The request: Reproduce the listing below line for line, with every character unchanged.

Entries:

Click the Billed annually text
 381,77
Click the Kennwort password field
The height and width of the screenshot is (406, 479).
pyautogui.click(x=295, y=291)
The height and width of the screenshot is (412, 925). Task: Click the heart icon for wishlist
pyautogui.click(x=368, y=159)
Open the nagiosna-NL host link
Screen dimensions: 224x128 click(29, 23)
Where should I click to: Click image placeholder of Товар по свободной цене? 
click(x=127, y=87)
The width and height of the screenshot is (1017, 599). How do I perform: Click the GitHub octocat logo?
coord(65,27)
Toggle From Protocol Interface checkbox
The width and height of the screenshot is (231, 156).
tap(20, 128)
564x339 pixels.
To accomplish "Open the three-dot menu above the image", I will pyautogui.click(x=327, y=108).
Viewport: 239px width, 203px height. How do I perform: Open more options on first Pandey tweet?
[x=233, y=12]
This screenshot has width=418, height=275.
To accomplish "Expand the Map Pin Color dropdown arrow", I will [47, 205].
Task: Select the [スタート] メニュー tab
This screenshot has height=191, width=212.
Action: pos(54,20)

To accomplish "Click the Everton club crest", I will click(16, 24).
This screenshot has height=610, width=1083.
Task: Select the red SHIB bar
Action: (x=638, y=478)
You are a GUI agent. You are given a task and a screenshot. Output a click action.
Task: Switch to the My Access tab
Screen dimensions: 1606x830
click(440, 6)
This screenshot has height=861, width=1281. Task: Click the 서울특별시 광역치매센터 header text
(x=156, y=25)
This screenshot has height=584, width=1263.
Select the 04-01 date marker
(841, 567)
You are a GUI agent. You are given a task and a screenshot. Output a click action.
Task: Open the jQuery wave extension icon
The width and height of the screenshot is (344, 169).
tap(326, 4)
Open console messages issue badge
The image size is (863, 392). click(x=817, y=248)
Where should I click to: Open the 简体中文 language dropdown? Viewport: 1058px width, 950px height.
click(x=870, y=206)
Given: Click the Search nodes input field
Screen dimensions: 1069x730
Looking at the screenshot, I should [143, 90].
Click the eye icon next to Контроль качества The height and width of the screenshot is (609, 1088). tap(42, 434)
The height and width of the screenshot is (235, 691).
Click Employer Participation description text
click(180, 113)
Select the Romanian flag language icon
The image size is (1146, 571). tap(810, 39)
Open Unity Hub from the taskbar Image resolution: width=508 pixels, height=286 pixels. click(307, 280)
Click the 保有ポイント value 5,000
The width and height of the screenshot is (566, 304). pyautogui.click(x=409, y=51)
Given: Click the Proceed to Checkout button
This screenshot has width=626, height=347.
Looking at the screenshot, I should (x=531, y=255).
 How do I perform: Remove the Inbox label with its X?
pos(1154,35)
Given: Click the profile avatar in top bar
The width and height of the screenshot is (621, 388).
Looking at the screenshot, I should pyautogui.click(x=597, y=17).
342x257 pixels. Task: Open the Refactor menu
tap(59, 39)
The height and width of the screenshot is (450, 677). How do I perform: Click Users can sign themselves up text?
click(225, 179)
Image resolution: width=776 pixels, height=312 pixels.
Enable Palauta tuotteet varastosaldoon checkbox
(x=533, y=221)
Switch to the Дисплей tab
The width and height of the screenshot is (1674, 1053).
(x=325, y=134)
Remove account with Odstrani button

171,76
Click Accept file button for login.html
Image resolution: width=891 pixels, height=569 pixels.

Result:
Click the Billed annually text
 381,77
Click the Kennwort password field
The height and width of the screenshot is (406, 479).
pyautogui.click(x=295, y=291)
The height and width of the screenshot is (412, 925). Task: Click the heart icon for wishlist
pyautogui.click(x=368, y=159)
Open the nagiosna-NL host link
Screen dimensions: 224x128 click(29, 23)
Where should I click to: Click image placeholder of Товар по свободной цене? 
click(x=127, y=87)
The width and height of the screenshot is (1017, 599). How do I perform: Click the GitHub octocat logo?
coord(65,27)
Toggle From Protocol Interface checkbox
The width and height of the screenshot is (231, 156).
tap(20, 128)
564x339 pixels.
To accomplish "Open the three-dot menu above the image", I will pyautogui.click(x=327, y=108).
Viewport: 239px width, 203px height. How do I perform: Open more options on first Pandey tweet?
[x=233, y=12]
This screenshot has width=418, height=275.
To accomplish "Expand the Map Pin Color dropdown arrow", I will [47, 205].
Task: Select the [スタート] メニュー tab
This screenshot has height=191, width=212.
Action: pos(54,20)

To accomplish "Click the Everton club crest", I will click(16, 24).
This screenshot has height=610, width=1083.
Task: Select the red SHIB bar
Action: (x=638, y=478)
You are a GUI agent. You are given a task and a screenshot. Output a click action.
Task: Switch to the My Access tab
Screen dimensions: 1606x830
click(440, 6)
This screenshot has height=861, width=1281. Task: Click the 서울특별시 광역치매센터 header text
(x=156, y=25)
This screenshot has height=584, width=1263.
Select the 04-01 date marker
(841, 567)
You are a GUI agent. You are given a task and a screenshot. Output a click action.
Task: Open the jQuery wave extension icon
The width and height of the screenshot is (344, 169).
tap(326, 4)
Open console messages issue badge
The image size is (863, 392). click(x=817, y=248)
Where should I click to: Open the 简体中文 language dropdown? Viewport: 1058px width, 950px height.
click(x=870, y=206)
Given: Click the Search nodes input field
Screen dimensions: 1069x730
Looking at the screenshot, I should [143, 90].
Click the eye icon next to Контроль качества The height and width of the screenshot is (609, 1088). tap(42, 434)
The height and width of the screenshot is (235, 691).
Click Employer Participation description text
click(180, 113)
Select the Romanian flag language icon
The image size is (1146, 571). tap(810, 39)
Open Unity Hub from the taskbar Image resolution: width=508 pixels, height=286 pixels. click(307, 280)
Click the 保有ポイント value 5,000
The width and height of the screenshot is (566, 304). pyautogui.click(x=409, y=51)
Given: Click the Proceed to Checkout button
This screenshot has width=626, height=347.
Looking at the screenshot, I should (x=531, y=255).
 How do I perform: Remove the Inbox label with its X?
pos(1154,35)
Given: Click the profile avatar in top bar
The width and height of the screenshot is (621, 388).
Looking at the screenshot, I should pyautogui.click(x=597, y=17).
342x257 pixels. Task: Open the Refactor menu
tap(59, 39)
The height and width of the screenshot is (450, 677). How do I perform: Click Users can sign themselves up text?
click(225, 179)
Image resolution: width=776 pixels, height=312 pixels.
Enable Palauta tuotteet varastosaldoon checkbox
(x=533, y=221)
Switch to the Дисплей tab
The width and height of the screenshot is (1674, 1053).
(x=325, y=134)
Remove account with Odstrani button

171,76
Click Accept file button for login.html
Image resolution: width=891 pixels, height=569 pixels.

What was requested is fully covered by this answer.